"""

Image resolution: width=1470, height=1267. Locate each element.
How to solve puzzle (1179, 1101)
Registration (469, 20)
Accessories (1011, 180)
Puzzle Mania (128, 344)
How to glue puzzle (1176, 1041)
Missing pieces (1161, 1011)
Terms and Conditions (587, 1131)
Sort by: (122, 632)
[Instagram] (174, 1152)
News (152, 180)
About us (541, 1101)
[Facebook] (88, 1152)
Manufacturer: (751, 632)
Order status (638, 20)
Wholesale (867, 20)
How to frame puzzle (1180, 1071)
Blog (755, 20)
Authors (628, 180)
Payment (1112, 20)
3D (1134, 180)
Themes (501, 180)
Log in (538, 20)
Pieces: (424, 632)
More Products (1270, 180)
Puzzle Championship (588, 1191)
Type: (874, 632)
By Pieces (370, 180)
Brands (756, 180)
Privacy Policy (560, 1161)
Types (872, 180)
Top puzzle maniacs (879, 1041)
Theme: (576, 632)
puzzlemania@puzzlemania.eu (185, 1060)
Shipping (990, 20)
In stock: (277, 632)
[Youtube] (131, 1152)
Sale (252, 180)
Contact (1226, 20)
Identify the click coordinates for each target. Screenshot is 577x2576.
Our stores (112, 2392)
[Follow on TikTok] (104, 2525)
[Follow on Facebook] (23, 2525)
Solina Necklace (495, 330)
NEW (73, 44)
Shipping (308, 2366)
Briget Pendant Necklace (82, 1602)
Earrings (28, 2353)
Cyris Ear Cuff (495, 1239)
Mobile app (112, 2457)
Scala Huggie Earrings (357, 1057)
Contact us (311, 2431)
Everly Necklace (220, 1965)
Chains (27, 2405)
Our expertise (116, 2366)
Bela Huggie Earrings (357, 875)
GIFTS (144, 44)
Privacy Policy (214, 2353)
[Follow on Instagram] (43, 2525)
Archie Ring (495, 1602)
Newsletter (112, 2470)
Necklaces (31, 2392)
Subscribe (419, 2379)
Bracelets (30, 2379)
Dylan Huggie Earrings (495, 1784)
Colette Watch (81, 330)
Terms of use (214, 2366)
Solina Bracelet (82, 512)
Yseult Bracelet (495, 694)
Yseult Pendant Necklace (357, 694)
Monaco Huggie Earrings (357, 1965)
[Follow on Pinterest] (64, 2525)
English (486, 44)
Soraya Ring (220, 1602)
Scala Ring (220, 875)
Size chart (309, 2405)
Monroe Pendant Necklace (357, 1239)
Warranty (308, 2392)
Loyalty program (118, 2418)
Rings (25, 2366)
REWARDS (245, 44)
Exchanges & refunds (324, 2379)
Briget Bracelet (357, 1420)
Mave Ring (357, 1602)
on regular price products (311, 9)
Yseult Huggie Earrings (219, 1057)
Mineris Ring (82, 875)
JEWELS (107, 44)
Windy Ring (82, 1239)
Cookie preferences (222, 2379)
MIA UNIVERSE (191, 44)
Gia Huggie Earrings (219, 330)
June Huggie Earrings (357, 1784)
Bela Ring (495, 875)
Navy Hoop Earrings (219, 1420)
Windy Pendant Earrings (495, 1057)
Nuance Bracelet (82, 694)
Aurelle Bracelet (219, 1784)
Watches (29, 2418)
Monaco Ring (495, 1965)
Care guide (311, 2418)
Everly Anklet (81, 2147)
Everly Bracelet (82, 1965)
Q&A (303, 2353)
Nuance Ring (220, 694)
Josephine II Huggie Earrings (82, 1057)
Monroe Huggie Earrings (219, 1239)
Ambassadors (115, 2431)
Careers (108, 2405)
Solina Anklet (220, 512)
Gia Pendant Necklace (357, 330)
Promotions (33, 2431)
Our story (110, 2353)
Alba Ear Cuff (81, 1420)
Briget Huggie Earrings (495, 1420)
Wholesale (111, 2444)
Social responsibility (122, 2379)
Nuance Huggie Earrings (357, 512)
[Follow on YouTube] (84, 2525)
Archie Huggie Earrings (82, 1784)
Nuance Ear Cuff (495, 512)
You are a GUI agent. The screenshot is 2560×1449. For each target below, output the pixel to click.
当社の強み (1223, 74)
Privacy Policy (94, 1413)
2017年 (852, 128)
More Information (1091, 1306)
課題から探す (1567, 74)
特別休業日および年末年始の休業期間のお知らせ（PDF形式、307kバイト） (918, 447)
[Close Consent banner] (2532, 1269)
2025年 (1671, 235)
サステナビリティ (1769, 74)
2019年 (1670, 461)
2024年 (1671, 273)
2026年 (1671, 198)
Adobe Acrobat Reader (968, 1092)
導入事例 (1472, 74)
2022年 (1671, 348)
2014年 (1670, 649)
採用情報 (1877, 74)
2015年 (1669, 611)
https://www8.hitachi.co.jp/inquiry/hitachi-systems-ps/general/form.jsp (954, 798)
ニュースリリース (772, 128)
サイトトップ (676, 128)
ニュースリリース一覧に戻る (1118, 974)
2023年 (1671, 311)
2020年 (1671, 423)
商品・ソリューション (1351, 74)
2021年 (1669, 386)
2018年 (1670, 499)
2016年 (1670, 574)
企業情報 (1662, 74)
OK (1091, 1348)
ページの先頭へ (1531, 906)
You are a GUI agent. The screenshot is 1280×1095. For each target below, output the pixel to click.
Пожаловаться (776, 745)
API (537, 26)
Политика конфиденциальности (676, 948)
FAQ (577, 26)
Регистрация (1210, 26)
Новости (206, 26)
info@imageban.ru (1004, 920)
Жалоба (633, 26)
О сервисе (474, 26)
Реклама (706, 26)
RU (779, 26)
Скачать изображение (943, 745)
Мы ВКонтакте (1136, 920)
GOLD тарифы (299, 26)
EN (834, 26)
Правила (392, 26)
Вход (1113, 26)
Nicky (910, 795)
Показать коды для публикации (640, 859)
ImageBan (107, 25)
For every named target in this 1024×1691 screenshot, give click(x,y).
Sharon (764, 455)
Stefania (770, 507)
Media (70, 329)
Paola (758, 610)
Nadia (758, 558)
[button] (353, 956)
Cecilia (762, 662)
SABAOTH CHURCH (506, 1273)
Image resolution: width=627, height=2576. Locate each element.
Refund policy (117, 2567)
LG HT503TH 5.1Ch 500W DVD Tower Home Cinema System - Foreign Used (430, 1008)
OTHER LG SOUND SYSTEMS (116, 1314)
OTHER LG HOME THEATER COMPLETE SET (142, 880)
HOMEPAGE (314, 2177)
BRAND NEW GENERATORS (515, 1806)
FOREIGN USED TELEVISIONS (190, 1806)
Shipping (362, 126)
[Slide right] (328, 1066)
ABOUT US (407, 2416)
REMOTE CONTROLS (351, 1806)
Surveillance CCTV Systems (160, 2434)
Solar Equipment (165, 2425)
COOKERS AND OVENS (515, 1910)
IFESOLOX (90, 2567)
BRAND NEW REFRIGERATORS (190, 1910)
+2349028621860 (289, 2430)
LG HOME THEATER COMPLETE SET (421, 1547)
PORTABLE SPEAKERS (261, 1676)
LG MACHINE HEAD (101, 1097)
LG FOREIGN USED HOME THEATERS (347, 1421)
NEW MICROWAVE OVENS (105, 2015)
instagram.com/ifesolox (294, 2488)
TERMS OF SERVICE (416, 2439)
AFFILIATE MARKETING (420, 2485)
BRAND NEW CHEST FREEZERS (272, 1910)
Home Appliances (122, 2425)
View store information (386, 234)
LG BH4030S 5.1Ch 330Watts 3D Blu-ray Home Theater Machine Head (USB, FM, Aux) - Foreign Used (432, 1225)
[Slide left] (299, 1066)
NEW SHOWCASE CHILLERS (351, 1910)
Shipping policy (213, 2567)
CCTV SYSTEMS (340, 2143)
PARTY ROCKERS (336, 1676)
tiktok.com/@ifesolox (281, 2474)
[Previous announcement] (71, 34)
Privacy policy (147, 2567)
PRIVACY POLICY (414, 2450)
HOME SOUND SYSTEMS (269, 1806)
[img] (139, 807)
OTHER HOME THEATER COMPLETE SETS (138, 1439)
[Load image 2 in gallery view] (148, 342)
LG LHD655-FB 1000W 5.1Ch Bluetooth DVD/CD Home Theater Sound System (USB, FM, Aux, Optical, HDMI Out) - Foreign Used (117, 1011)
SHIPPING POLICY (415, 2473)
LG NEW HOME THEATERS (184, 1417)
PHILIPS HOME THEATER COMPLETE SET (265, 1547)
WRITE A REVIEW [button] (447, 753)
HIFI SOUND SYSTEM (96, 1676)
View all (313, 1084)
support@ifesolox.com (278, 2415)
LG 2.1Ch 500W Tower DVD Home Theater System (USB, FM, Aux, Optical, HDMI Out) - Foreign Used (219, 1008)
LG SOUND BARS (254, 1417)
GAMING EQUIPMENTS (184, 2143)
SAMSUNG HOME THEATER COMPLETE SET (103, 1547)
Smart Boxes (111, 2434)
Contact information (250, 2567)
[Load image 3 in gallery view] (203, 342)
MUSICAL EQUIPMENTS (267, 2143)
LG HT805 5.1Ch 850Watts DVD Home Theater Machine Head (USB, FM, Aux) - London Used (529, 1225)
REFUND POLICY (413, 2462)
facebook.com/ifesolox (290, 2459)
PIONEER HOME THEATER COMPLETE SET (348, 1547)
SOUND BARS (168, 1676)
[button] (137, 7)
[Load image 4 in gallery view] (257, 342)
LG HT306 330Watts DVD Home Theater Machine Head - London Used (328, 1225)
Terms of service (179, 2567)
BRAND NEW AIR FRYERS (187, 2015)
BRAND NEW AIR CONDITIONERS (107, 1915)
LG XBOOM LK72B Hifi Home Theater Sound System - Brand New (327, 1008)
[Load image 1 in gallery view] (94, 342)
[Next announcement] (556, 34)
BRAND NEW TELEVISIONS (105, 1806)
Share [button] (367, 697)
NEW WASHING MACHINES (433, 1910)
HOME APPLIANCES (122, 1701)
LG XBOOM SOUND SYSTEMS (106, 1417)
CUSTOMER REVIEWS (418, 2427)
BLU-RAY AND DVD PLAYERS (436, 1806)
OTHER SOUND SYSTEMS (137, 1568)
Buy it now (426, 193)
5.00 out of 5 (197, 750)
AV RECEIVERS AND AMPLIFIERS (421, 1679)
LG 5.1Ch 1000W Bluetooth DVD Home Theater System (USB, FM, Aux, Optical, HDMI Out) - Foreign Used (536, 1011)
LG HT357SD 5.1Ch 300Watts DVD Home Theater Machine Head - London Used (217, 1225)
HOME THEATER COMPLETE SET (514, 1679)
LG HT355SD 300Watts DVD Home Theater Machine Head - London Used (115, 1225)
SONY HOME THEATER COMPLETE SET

"""

- [WORK ORDER]
Copy each line of the material where "Locate" is found.

- [OUTPUT OF THE EXERCISE]
Image resolution: width=1470, height=1267. Locate each element.
Image resolution: width=627, height=2576. Locate each element.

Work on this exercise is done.